我們傻傻跟著去了,但那真是超乎預期的辛苦。未經訓練,沒有專業裝備,一整天數小時又數小時地攀爬,腳痠得好像不是自己的。許多時候,左手邊倚靠著的是山壁,右手邊就是深度無法估量的山谷了,一陣風吹來,背脊一陣涼意。

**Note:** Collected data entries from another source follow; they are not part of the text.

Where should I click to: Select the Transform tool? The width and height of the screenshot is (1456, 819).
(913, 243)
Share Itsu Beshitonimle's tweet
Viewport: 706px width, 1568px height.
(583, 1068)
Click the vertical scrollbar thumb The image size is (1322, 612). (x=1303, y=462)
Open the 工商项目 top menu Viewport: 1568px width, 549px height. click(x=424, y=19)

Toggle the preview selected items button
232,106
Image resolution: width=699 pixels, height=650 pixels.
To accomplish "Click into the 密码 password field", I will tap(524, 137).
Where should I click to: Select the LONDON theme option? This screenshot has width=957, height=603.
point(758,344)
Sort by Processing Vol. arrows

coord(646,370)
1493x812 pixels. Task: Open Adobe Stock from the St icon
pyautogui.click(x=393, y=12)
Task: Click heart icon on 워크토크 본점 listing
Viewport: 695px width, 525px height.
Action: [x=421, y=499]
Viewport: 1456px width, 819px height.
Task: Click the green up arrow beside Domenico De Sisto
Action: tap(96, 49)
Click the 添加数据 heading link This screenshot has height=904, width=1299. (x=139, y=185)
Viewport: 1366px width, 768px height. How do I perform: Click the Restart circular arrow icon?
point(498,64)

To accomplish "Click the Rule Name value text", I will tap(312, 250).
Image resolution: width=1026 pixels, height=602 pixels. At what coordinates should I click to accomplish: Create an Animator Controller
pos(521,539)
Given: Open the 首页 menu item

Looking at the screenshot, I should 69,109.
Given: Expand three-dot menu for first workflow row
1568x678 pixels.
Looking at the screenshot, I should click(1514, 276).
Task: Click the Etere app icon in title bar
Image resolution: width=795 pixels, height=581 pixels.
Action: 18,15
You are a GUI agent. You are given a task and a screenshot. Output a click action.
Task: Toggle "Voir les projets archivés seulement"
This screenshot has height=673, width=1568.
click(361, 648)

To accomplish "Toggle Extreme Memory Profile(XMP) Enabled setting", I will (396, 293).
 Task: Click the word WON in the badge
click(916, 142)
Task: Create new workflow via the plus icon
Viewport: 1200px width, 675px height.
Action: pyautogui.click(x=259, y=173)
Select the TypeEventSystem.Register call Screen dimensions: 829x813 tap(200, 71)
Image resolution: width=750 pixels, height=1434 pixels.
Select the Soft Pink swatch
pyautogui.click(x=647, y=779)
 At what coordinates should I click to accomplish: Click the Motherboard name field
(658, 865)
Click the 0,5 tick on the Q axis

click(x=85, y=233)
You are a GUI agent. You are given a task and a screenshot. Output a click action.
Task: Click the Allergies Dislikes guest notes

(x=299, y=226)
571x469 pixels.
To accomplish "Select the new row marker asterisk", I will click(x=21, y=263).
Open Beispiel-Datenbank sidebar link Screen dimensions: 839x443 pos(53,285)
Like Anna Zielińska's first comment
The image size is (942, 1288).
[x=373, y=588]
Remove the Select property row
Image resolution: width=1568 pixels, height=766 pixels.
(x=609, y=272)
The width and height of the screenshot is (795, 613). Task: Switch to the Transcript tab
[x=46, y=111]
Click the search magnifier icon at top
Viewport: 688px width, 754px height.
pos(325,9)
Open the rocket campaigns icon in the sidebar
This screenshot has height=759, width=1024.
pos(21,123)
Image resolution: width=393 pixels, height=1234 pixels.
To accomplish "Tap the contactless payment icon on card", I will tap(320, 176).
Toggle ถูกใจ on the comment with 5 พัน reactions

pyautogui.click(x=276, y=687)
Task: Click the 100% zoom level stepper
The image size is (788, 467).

好不容易抵達排雲山莊小歇一會,隔日清晨三點就又要攻頂。那時我好像是高山症的樣子,頭暈,人很不舒服。睡前領隊對大家說,真的覺得自己負荷不了,就留在山莊休息沒關係。
但拚著一口氣,我還是跟著爸爸和哥哥,摸黑出發了。
攻頂的過程,如今已是混成一團的記憶:有好些高山上融化的雪、低矮的植株,以及一些必須緊緊抓握住的鏈條,與不知是三十度、四十五度或者六十度的坡,四方有大風吹來,一副末日的景象。我感覺非常寒冷,很想放棄,爸爸沿路不斷大聲激勵著我,也數次出手幫忙,以免我滾落谷底。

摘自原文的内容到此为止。